## What you have to do
Without pictures, repeat exactly the lines from the one containing "Given: Click the 取消 button in the dialog" through the end of the entries.

## Records supplied
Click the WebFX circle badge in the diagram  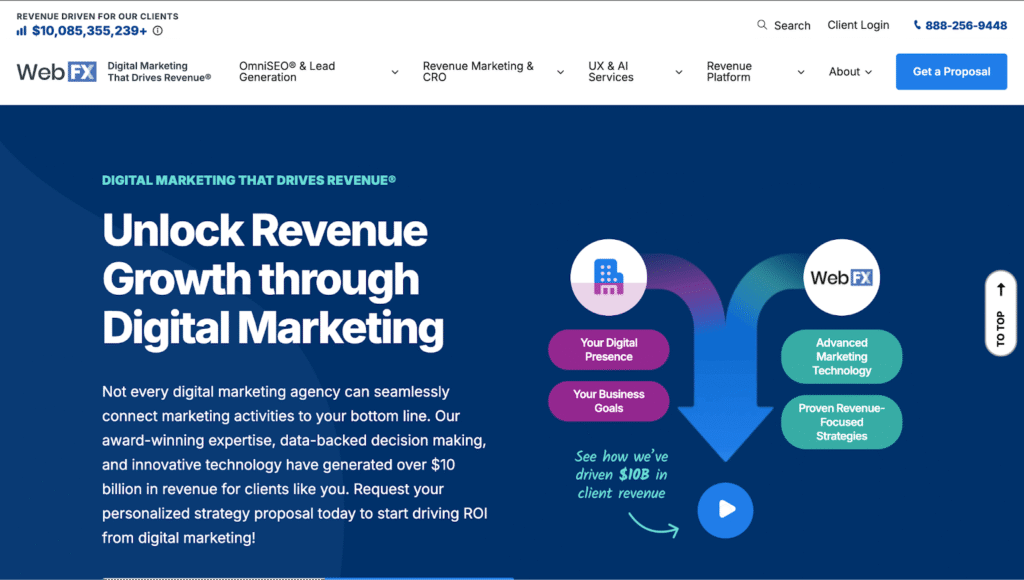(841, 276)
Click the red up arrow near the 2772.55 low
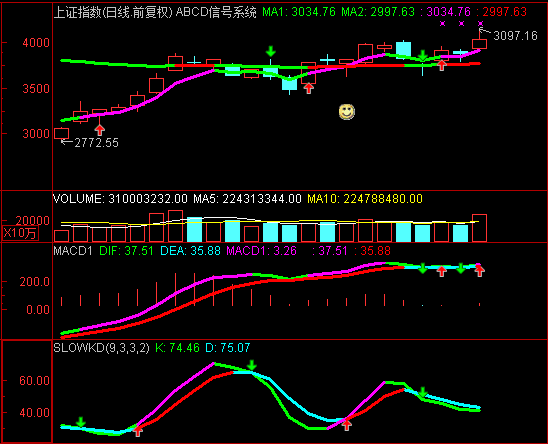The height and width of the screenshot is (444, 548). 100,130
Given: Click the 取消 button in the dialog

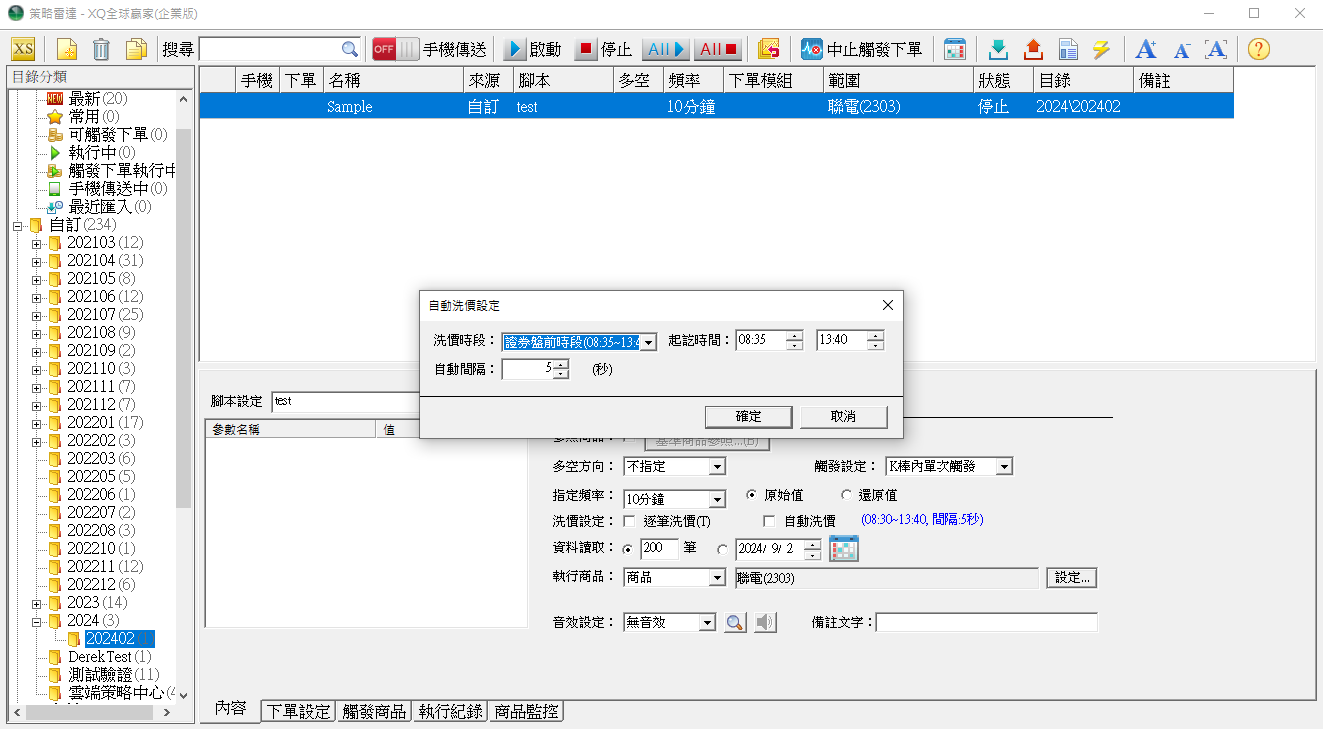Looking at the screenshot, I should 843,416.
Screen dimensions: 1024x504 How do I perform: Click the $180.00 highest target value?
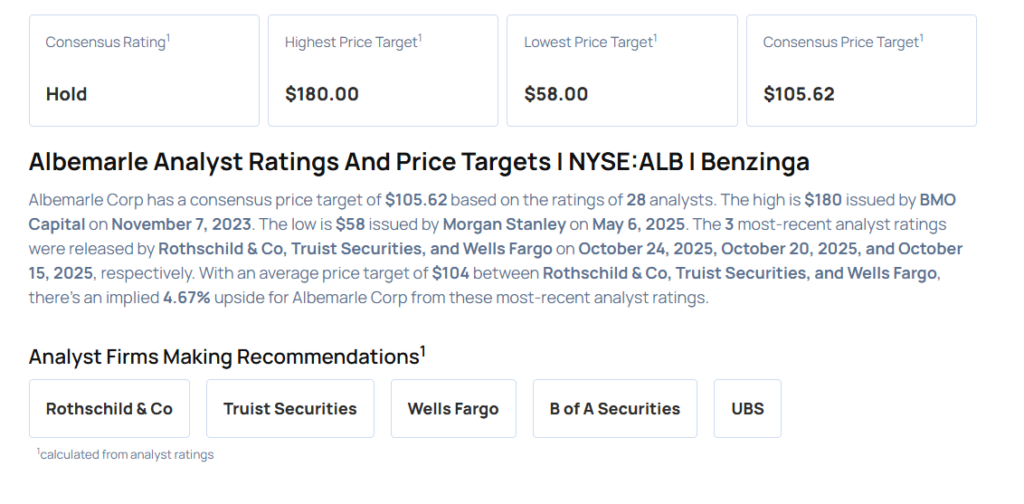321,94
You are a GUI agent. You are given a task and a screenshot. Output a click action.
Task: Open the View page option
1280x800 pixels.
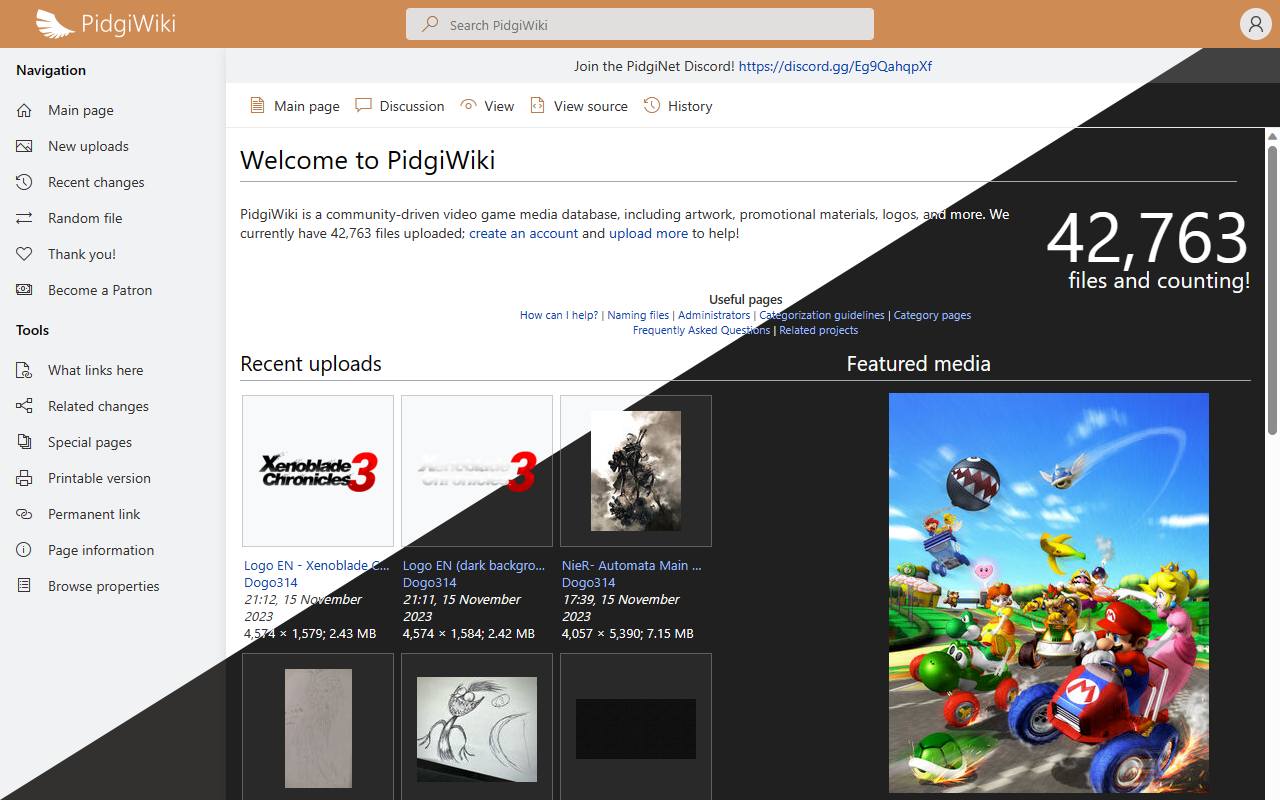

## Exercise answer
Given: Click the 取消 button in the dialog

Looking at the screenshot, I should 843,416.
Screen dimensions: 1024x504 How do I perform: Click the $180.00 highest target value?
321,94
You are a GUI agent. You are given a task and a screenshot. Output a click action.
Task: Open the View page option
1280x800 pixels.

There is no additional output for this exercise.